On Tuesday, 26 June 2012 at 06:05:49 UTC, Jonathan M Davis wrote:
If you can't calculate the length in O(1), then you're stuck using walkLength, which means iterating over the entire range to get its length. And if that's the case, then you can't make it a random access range, because for it to be a random access range, it either needs to have a length property (which must be O(1)) or be infinite. And I would fully expect for your code to run into a variety of bugs if you tried to claim that it was a length that it wasn't (e.g. ulong.max), since a number of functions will expect that that's its
actual length and won't work properly if it's not.

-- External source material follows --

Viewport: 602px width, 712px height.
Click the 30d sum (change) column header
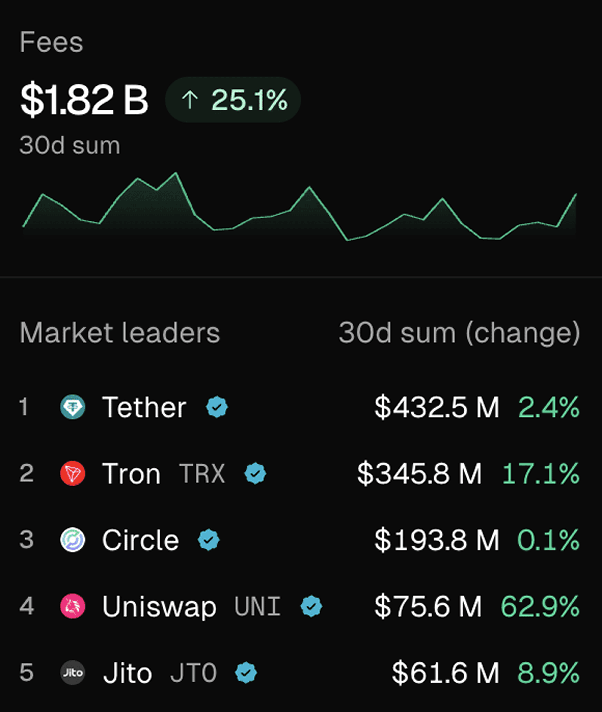(x=459, y=332)

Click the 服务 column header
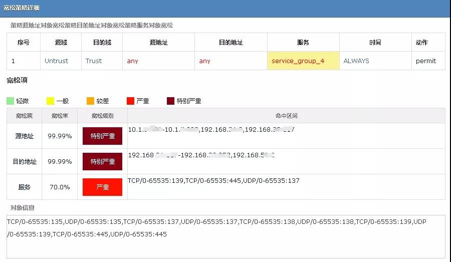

For a range to be random access, it must fulfill these requirements:

template isRandomAccessRange(R)
{
    enum bool isRandomAccessRange = is(typeof(
    (inout int _dummy=0)
    {
        static assert(isBidirectionalRange!R ||
                      isForwardRange!R && isInfinite!R);
        R r = void;
        auto e = r[1];
        static assert(!isNarrowString!R);
        static assert(hasLength!R || isInfinite!R);
    }));
}

and I'm not sure that you can squeeze your range into that. You could do it if you just read in the entire range and created another range from it (be it an array or whatever), but you appear to be attempting something which probably won't quite work with the current range design. I suspect that you'd do better trying to claim that it wasn infinite rather than had a length, but then you'd have to be able to deal with the fact that empty is always false.

- Jonathan M Davis

I actually only needed length() because random access ranges required it (not because I did), but maybe I can avoid it some way without using random access ranges at all... I'll try to rework stuff. Thanks for the explanations.